Designed to Be Entered: What Open House London Reveals About the Architecture We Actually Live In

Architecture is the one art form judged almost entirely from the outside — and lived almost entirely from the inside. Open House London is the week that gap gets tested in public.

From 12 to 20 September 2026, the 35th Open House Festival throws open more than 800 buildings across all 33 London boroughs, for free — private homes, working offices, civic landmarks and infrastructure that are normally shut. Londoners queue for hours to get inside No 10, Broadcasting House, the BT Tower and, this year, Richard Rogers' Lloyd's Building as it turns 40. It looks like architectural tourism. It is actually a mass public audit of a question most buildings would rather you did not ask: is the inside as good as the picture?

That question matters because the two are decided at completely different moments. The exterior is what a building is photographed as — the render, the skyline shot, the thing that wins the commission. The interior is what it is, once people are moving through it, and it is fixed far upstream, in the plan and the section, long before any facade is styled. Open House is valuable precisely because it strips the render away and leaves only the lived experience: the threshold you walk through, the light you stand in, whether the space makes room for you or holds you at arm's length.

No building states the point more literally than Lloyd's. Rogers pushed the staircases, lifts, pipes and ducts onto the outside of the building — the move critics nicknamed "Bowellism" — for one reason: to leave the inside as an uninterrupted trading floor that could expand, contract and reconfigure as the market changed. The famous facade is a by-product. The real decision was about the life within — a building engineered so its floors can be added or removed without touching the structure. It was, quite literally, designed from the inside out.

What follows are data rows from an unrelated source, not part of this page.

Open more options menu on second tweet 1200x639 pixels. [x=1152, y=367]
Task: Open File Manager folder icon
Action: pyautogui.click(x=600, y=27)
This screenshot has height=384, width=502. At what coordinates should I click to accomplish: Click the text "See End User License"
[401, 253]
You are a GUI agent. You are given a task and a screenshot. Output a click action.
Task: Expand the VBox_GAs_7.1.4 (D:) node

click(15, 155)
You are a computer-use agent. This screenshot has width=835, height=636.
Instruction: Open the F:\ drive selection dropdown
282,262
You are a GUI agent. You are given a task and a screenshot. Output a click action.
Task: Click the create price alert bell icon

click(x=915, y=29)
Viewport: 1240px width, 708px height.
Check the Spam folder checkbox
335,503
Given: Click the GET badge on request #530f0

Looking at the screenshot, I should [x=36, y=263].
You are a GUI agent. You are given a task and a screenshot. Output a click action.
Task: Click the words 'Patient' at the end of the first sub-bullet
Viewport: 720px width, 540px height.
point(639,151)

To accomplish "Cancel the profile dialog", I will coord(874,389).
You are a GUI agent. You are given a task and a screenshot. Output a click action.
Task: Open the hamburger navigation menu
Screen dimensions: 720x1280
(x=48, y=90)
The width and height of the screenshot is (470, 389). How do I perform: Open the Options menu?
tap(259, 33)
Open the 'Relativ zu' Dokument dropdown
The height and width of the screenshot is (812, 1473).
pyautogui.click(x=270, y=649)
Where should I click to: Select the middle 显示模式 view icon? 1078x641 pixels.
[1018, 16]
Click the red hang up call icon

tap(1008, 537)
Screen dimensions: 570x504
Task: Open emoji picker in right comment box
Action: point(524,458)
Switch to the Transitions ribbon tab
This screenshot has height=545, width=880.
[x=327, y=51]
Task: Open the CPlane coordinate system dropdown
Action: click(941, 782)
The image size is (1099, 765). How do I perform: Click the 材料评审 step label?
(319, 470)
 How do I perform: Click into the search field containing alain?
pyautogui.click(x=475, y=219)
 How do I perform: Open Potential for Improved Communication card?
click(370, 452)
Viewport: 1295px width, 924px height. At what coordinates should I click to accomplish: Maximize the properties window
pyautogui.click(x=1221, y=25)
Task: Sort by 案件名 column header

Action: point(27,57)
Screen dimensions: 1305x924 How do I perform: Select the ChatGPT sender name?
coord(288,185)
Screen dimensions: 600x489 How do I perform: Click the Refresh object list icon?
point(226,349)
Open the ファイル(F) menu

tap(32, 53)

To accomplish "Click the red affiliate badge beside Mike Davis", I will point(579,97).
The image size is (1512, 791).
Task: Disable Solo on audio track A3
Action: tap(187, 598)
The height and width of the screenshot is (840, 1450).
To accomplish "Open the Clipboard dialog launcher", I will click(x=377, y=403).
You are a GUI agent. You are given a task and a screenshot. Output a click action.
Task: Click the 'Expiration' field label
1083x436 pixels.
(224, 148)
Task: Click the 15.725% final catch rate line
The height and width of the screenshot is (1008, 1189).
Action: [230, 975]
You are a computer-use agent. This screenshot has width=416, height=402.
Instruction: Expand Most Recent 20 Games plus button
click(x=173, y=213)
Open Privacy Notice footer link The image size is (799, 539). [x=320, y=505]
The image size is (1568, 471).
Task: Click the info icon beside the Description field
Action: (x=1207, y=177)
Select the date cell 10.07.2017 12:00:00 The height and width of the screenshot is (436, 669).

That is the discipline Open House rewards, and it is a concept-phase discipline. You cannot retrofit generosity. Whether a building welcomes a stranger at the door, whether its shared spaces feel civic or defensive, whether the plan is legible enough that you know where to go — these are set in the first moves, in the arrangement of volumes and thresholds, and they are almost impossible to fix later with materials or signage. Rogers understood this even at the entrance: he preserved the old triumphal-arch doorway of the earlier building as a deliberate civic gesture, a threshold that acknowledges the person arriving. The buildings that fail Open House are the ones that got the opposite right — an unimprovable exterior wrapped around a mean, confusing or hostile interior.

The festival's own range is the argument. A programme that runs from Georgian terraces to contemporary social housing, from the Zaha Hadid Foundation archive opening for the first time to a Victorian pumping station, puts a starchitect icon and a council flat on the same footing — judged by the same test, which is simply: what is it like to be inside? That is a profoundly democratic way to evaluate design, and a clarifying one. It says the measure of a building is not how it photographs but how it behaves when a person walks in cold.

There is a lesson well beyond architecture. Almost everything now is consumed first as an image — a render, a thumbnail, a hero shot — and the temptation is always to optimise for that image and defer the harder question of the lived experience. Open House is a reminder that the image is not the thing. The parts that decide whether a design actually works for the human using it are settled early, in the bones, where they are cheap to get right and ruinous to ignore. Designing from the inside out — deciding the experience first and letting the surface follow — is exactly the work we obsess over at Depix.